About 17% of BTL loans are expected to undergo resetting during the next 17 months.
Its analysis of 72,059 BTL loans found that those with mortgages featuring higher loan-to-values and lower rental yields, particularly in urban areas with lower rental yields, face a higher degree of financial risk.
“We anticipate a further increase in BTL mortgage arrears and a probable reduction in BTL lending, which may lead to higher rates of home repossessions,” says DBRS Morningstar’s report.
This year, rent increases have outpaced wage growth, stretching the affordability of renters.
But UK wage growth is also picking up (by 7.8% from April to June 2023) which would restore some affordability.
DBRS Morningstar adds: “Hence, while we expect arrears and defaults on UK BTL to increase over the medium term, we expect these to stabilise, provided mortgages rates stabilise or come down and unemployment levels in the UK remain low.”
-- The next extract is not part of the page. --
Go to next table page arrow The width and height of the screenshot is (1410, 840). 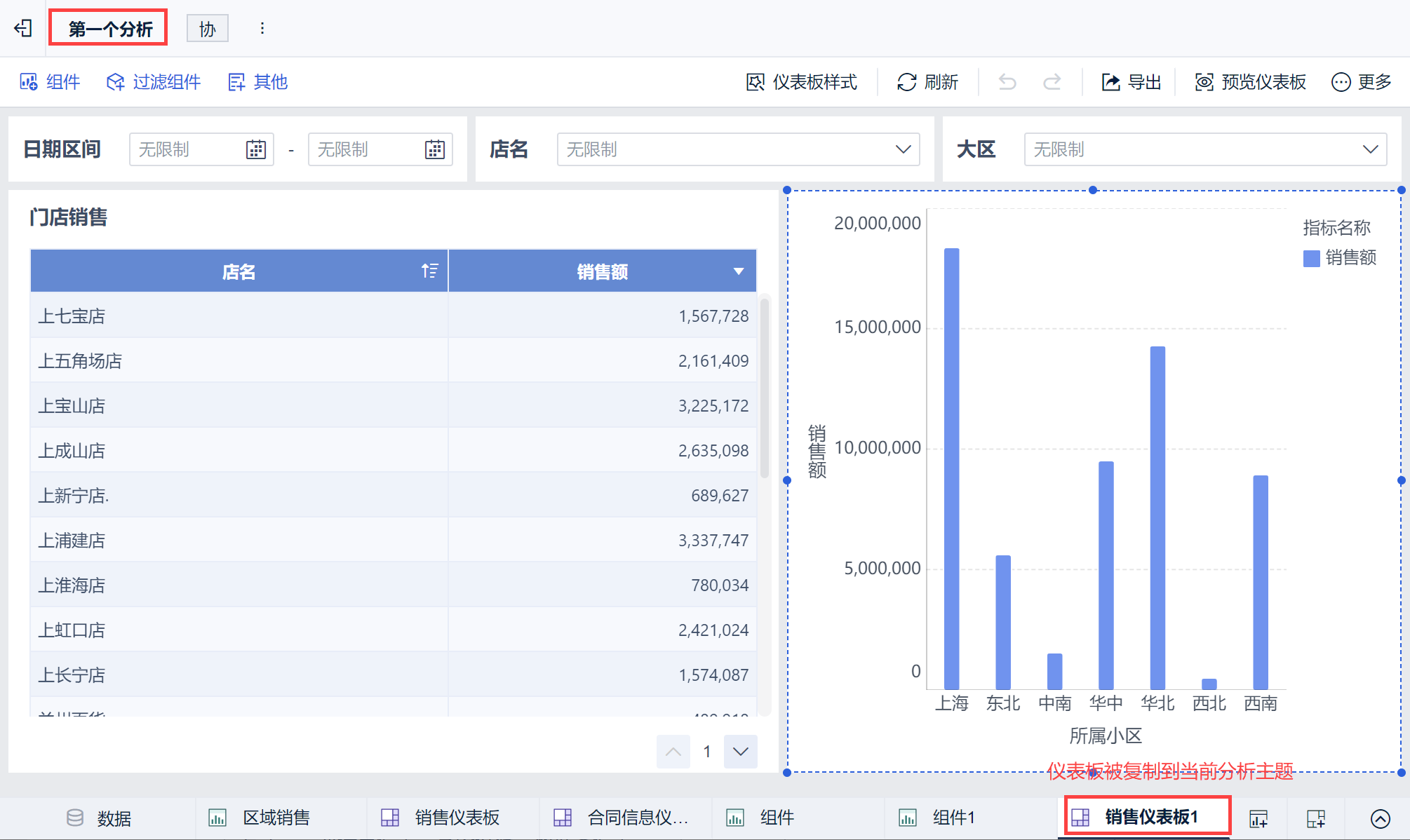(x=740, y=752)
Spokesperson Lorenzo Coccioli explains that with only a typical 3.9% profit for the ‘average’ landlord, there’s a systemic risk for the private rented sector if this doesn’t improve.
“The UK housing market relies a lot on buy-to-let, as those private landlords with rented properties are helping plug the gap between supply and demand.
“The sector is also a driver of new builds – 50% of new builds in London are build-to-rent - so if demand and incentive for new builds goes away, the supply falls.”